# What to work on:
Look for the string "address" in the data below, and copy each line that holds it.

# Dataset:

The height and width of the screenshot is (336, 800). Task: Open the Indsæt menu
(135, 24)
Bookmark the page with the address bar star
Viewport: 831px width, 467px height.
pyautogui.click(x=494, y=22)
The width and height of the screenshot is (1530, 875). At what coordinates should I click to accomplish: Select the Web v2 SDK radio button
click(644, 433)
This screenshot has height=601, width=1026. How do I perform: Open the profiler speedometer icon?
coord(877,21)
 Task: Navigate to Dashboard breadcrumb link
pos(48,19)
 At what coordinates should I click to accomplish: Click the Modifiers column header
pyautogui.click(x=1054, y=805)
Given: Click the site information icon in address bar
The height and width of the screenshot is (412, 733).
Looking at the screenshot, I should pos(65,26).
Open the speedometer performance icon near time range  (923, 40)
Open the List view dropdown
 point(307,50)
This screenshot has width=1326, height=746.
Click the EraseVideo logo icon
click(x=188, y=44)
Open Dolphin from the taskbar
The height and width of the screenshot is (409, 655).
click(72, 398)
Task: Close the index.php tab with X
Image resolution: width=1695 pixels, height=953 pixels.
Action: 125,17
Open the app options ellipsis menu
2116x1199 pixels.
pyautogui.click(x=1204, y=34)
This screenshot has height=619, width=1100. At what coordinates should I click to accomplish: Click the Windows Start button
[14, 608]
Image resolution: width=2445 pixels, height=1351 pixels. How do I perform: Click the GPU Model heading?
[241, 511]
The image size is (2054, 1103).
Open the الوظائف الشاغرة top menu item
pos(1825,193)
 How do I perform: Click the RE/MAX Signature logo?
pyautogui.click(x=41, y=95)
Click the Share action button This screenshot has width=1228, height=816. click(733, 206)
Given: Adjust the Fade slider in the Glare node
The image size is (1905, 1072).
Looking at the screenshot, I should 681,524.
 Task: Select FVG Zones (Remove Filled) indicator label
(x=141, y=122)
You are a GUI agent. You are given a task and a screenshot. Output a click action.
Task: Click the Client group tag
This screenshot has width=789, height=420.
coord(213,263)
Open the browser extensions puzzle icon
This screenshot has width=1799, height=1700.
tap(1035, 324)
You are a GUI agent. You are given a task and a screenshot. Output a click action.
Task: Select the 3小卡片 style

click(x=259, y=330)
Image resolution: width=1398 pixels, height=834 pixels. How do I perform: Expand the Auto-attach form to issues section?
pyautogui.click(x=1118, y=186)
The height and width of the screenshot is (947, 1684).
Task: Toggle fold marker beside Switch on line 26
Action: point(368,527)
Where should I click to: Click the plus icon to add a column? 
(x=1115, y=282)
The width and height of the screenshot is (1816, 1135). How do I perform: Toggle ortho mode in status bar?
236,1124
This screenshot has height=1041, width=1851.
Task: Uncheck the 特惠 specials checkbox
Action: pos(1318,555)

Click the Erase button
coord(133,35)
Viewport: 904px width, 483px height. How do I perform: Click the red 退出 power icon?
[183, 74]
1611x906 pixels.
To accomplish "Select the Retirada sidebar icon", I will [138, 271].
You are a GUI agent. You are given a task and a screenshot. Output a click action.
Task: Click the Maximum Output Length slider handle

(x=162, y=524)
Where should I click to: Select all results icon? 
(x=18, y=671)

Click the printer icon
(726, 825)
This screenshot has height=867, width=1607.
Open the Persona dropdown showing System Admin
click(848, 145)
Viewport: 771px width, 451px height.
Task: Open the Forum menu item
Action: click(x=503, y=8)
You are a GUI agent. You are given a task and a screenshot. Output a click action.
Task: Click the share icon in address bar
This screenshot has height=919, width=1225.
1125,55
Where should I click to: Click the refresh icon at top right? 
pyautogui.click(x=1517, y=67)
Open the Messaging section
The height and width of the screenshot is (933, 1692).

# Result of this exercise:
Bookmark the page with the address bar star
Given: Click the site information icon in address bar
Task: Click the share icon in address bar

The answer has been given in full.